Llegó el día, su brebaje El Chocolatero preparaba, con esmero, con paciencia, para que nada fallara y con veneno de un Tejo terminó la pócima que salvaría a aquellas pobres mujeres de sus crueles captores para devolverlas a sus mansos, pacíficos y desolados maridos.
Llegó la noche y el momento acordado, y unas cuantas mujeres aparecieron junto a Miranda. Las semanas habían pasado, solo unas cuantas semanas, y los maridos de las que allí acudieron percibieron a sus mujeres bellas y fuertes, tristes y resignadas.
Uno de ellos, no el de Miranda, abrazó a su compañera del alma. Ella, con su pequeña olla en la mano, dispuesta a que el chocolate le dispensaran, estaba tensa, emocionalmente alejada, rara. Pero al sentir el roce de su marido, el candor, el olor que su cuerpo exhalaba, una lágrima fría recorrió la mejilla de la desgraciada.
—¡Vamos, dejaos ahora de chiquilladas! Está en juego la supervivencia de la aldea, del pueblo entero. Si nos descubren nos apuñalan, nos machacan, esos bárbaros sin alma. ¡Id, id, id y dadles este brebaje en el desayuno, al alba! En cuanto amanezca, con cuchillos afilados les rajáis las gargantas. Asomaremos enseguida, y ayudaremos en esta hazaña.
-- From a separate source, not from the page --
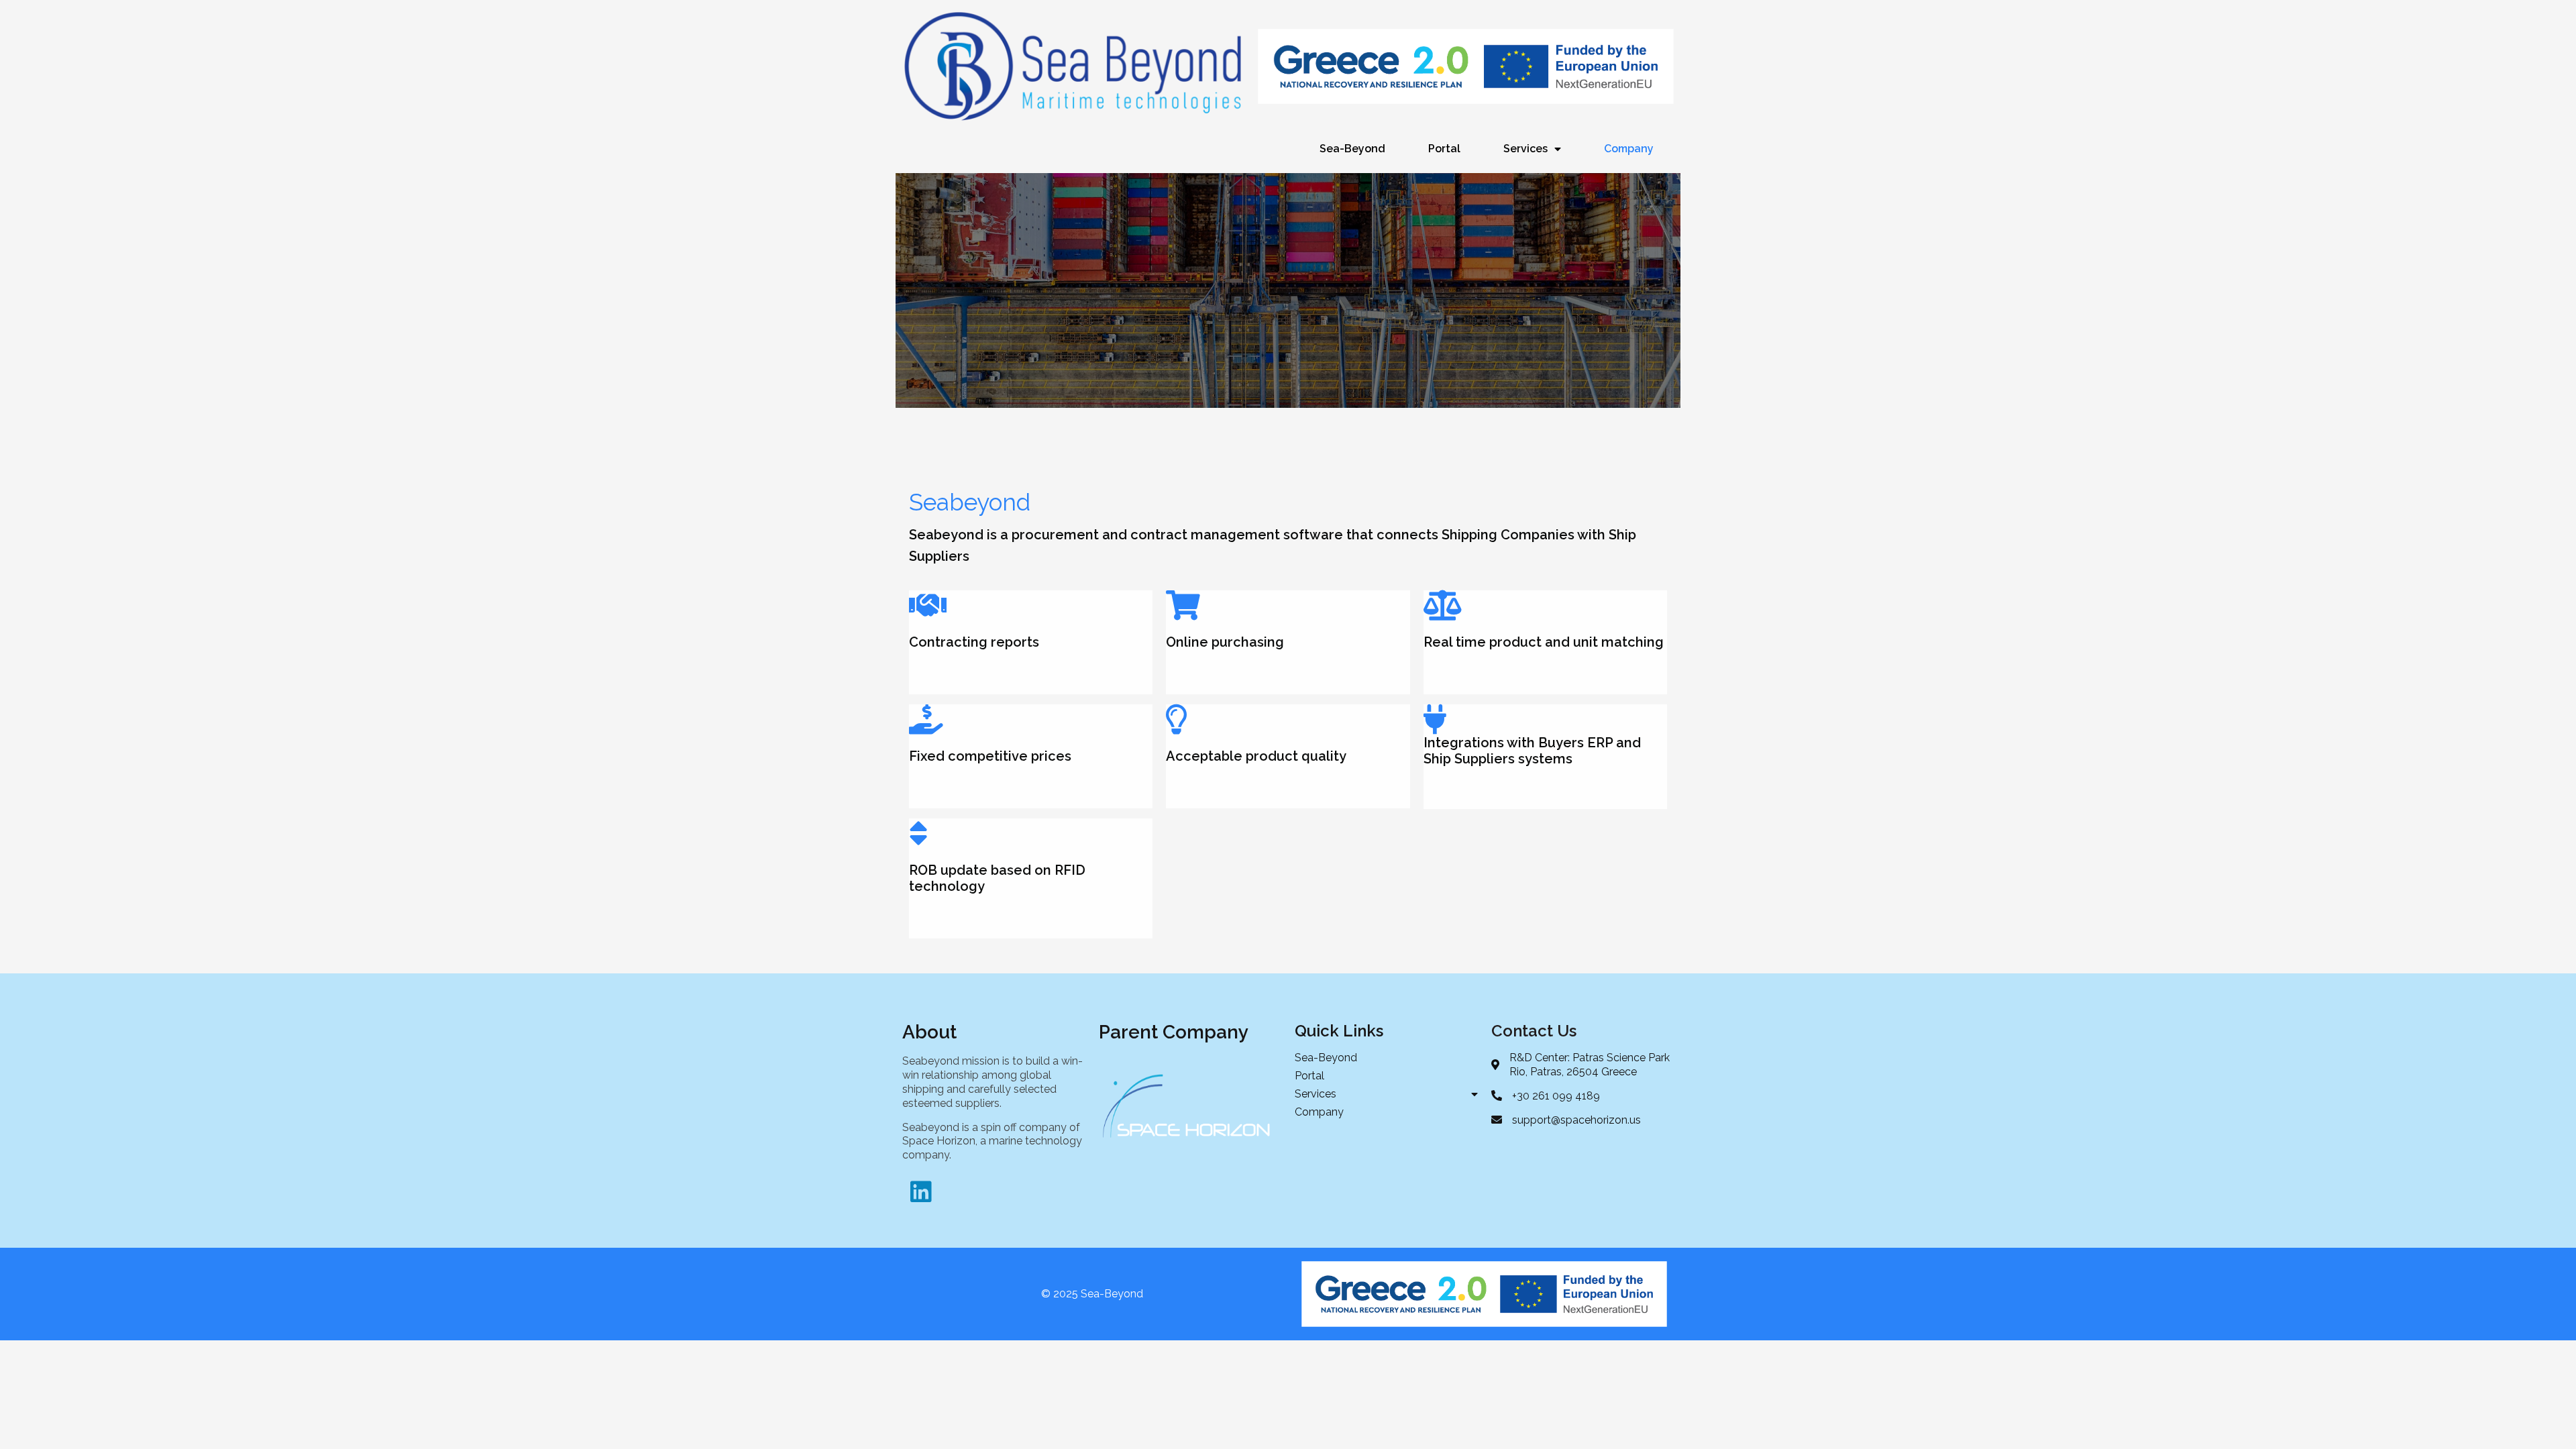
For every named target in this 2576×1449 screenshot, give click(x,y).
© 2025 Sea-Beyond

Prácticamente los hombres callaban, las mujeres los miraban asombradas, el Chocolatero las arengaba para que se marcharan. Todos se disolvieron en la oscuridad, cada uno a su lugar.
Muy temprano por la mañana, cuando los hombres estimaron que los bárbaros ya habían, con el manjar envenenado, sus panzas llenado, acudieron prestos, armados con cuchillos afilados.
Uno a uno al entrar al pueblo fueron degollados. Frente a ellos, las mujeres miraban sin compasión. Los hombres rudos del norte, dieron muerte a los maridos de las pobres infelices.
Miranda miró a los ojos del que antaño fuera su amor. Al hombre que, indefenso, desarmado, acobardado, había visto morir desgarrados a sus cuatro hijos.
Ahora ella, burlona, quizá loca, quizá de nuevo enamorada, se agarraba a los brazos del guerrero despiadado que mataba a su marido arrancando sus entrañas.
Y desde entonces los niños de este lugar somos rubios de ojos claros, de temperamento aguerrido y entrenados en armas que nos confieren un gran poder en las batallas.
Porque no se puede querer tener todo, sin hacer nada.